_Objetivo proposto:_ Reproduza, por favor, sem nenhuma alteração o trecho do texto sobre Phil Spector, começando em "Por outro lado, para" e seguindo até "problemática e perigosa.".

_Texto do documento:_
Por outro lado, para que essas e inúmeras outras maravilhas ganhassem vida (o caixote "Back To Mono" com quatro CDs comprova isso) Spector certamente transformou a vida de muitas pessoas em um verdadeiro inferno com seu jeito tirânico. São histórias de abuso, sua ex-esposa Ronnie Spector sofreu horrores dentro e fora do estúdio, armas apontadas para músicos e uma personalidade que, antes considerada apenas excêntrica, acabou se mostrando bem mais problemática e perigosa.
Phil Spector
Phil Spector (Foto: Al Seib-Poo/ Getty Images))


Por outro lado, não se pode negar a do primeiro produtor superstar do planeta, aquele que era tão, ou mais importante, que os próprios artistas que apareciam nos selos dos discos. Suas "sinfonias adolescentes", como ele as chamava, ainda hoje são reverenciadas assim como sua maior criação: o "wall of sound" - ou parede sonora.

_Material fornecido:_
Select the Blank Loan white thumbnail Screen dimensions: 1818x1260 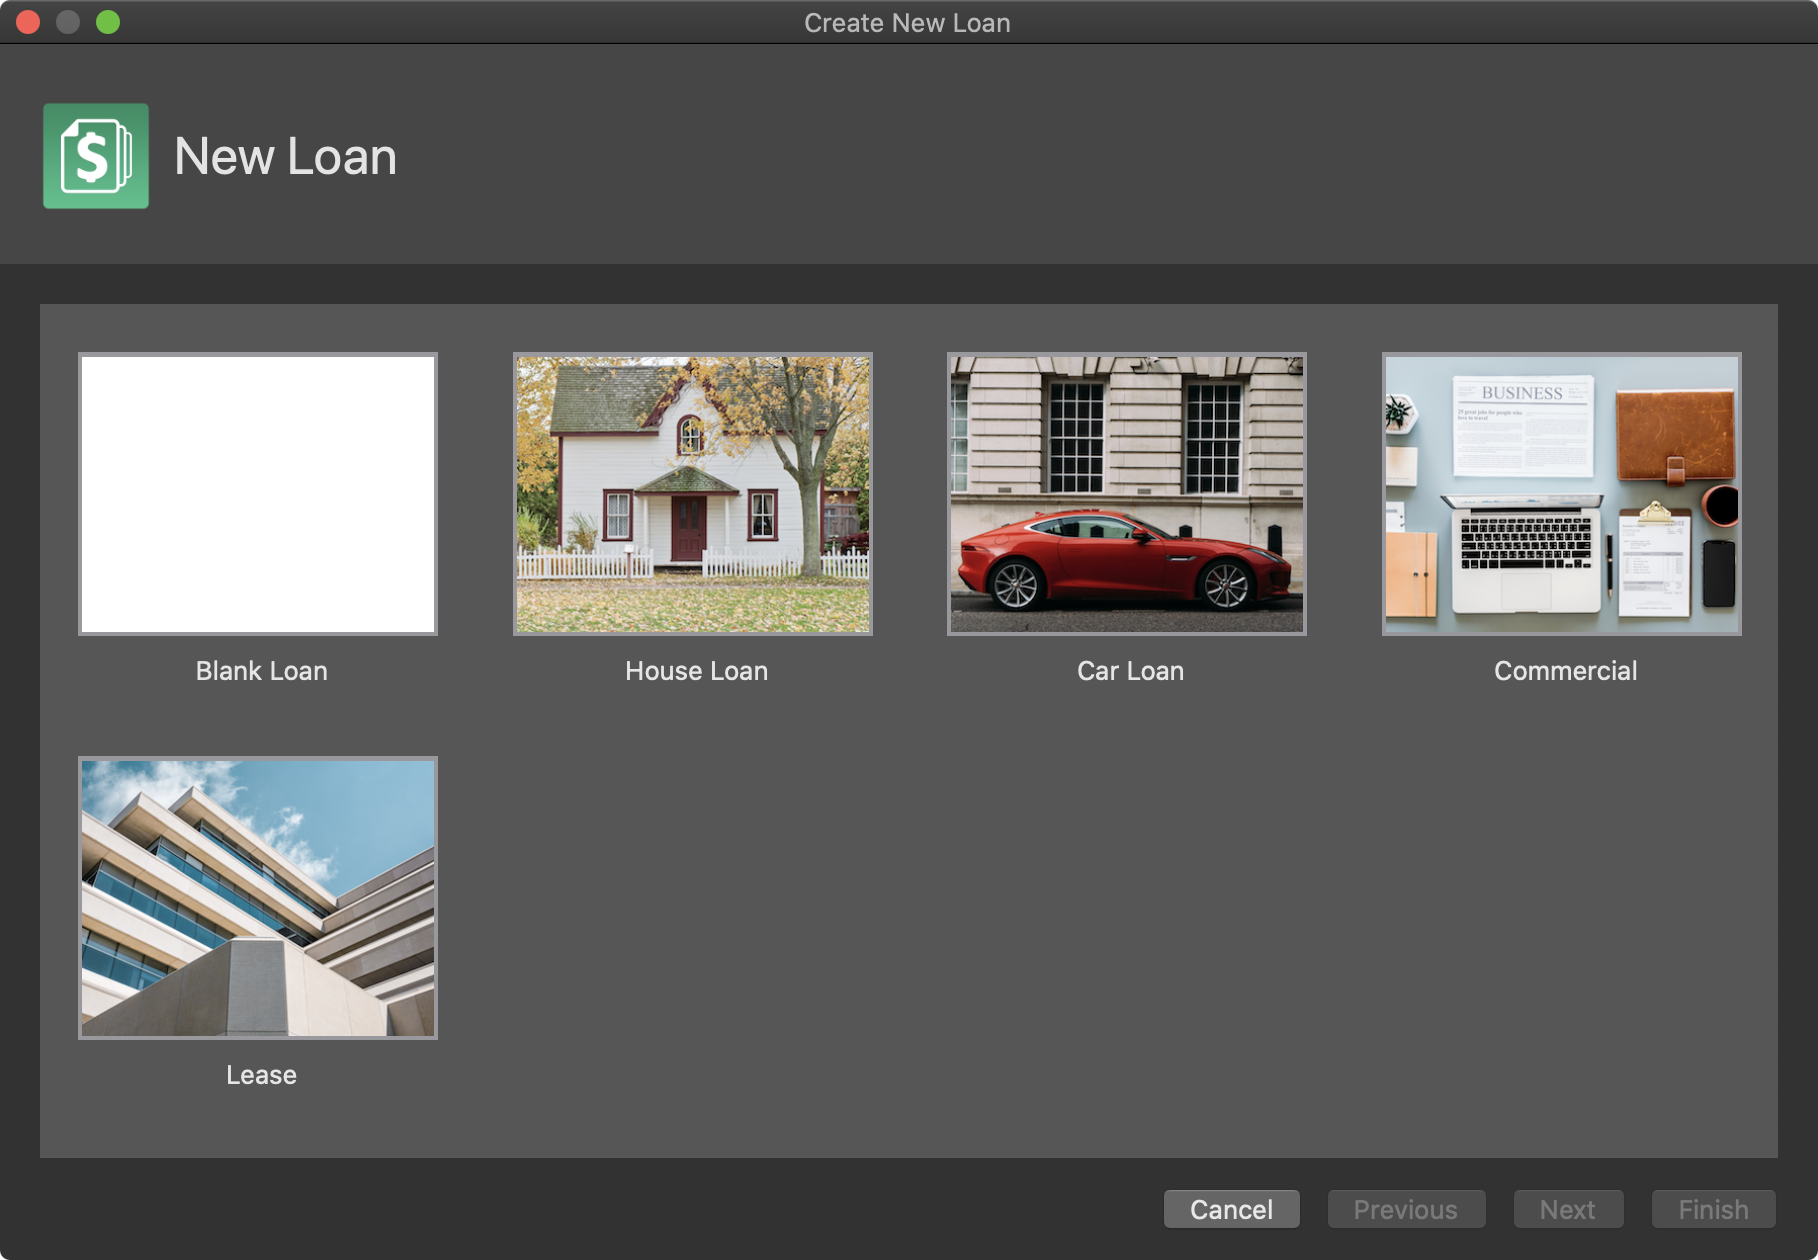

* * *

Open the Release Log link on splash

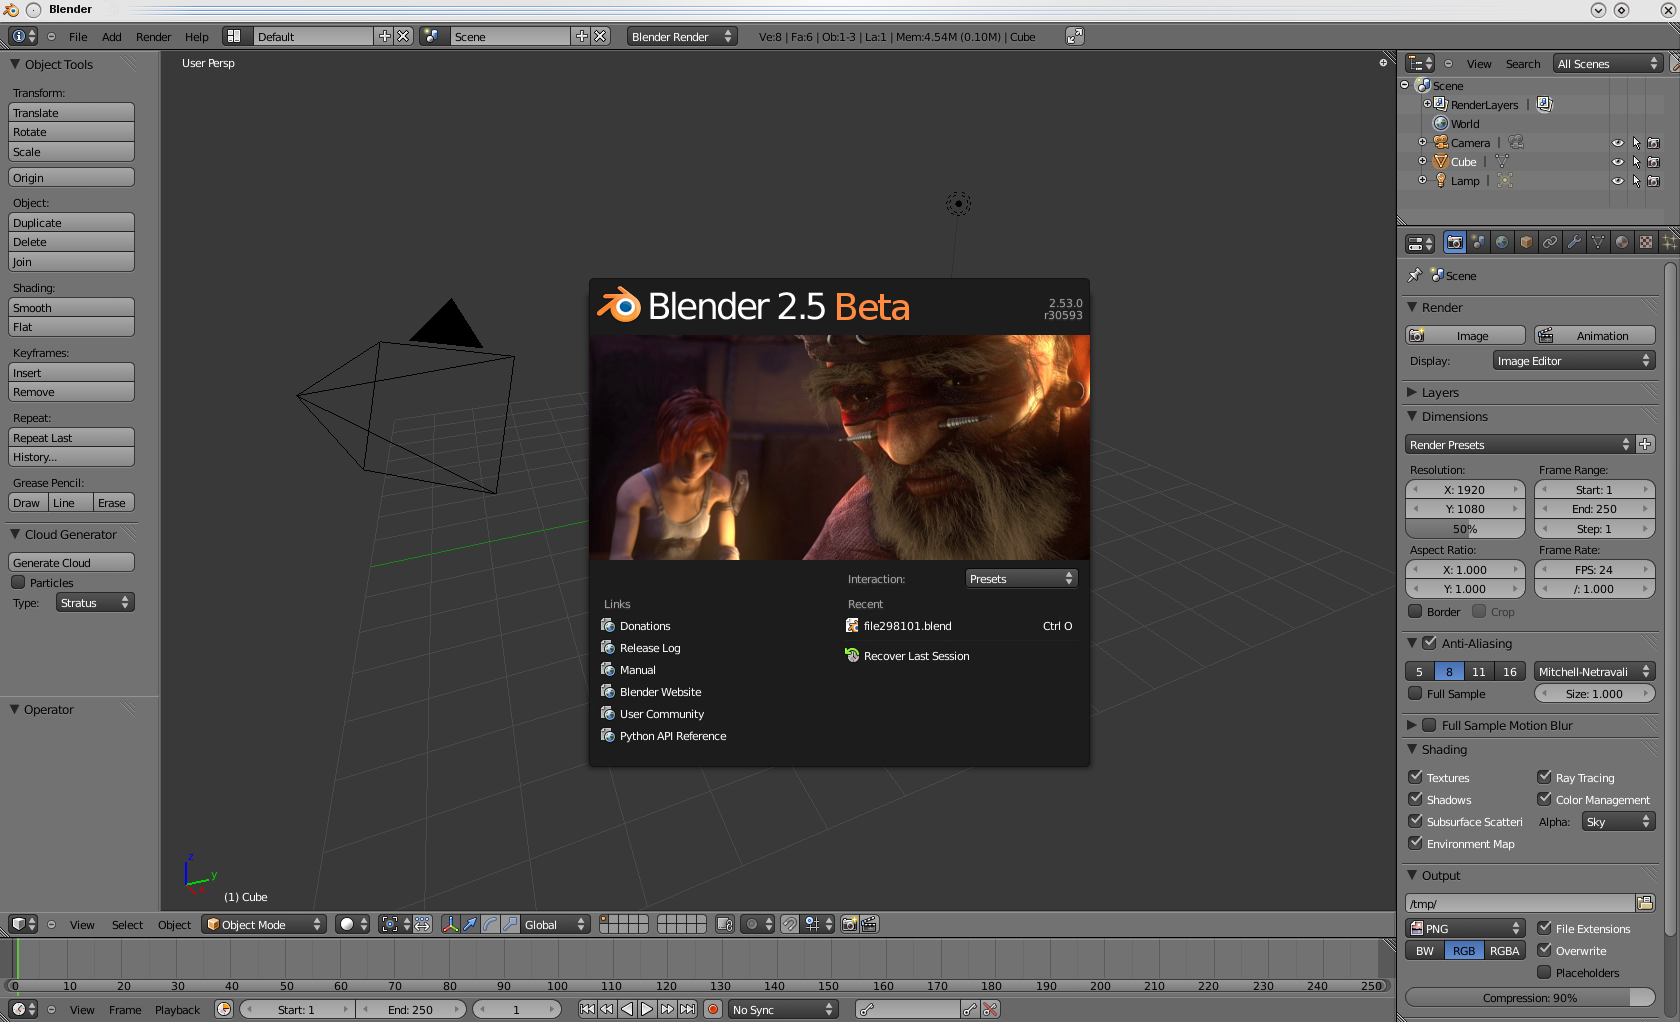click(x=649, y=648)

_Resultado do exercício:_
Por outro lado, para que essas e inúmeras outras maravilhas ganhassem vida (o caixote "Back To Mono" com quatro CDs comprova isso) Spector certamente transformou a vida de muitas pessoas em um verdadeiro inferno com seu jeito tirânico. São histórias de abuso, sua ex-esposa Ronnie Spector sofreu horrores dentro e fora do estúdio, armas apontadas para músicos e uma personalidade que, antes considerada apenas excêntrica, acabou se mostrando bem mais problemática e perigosa.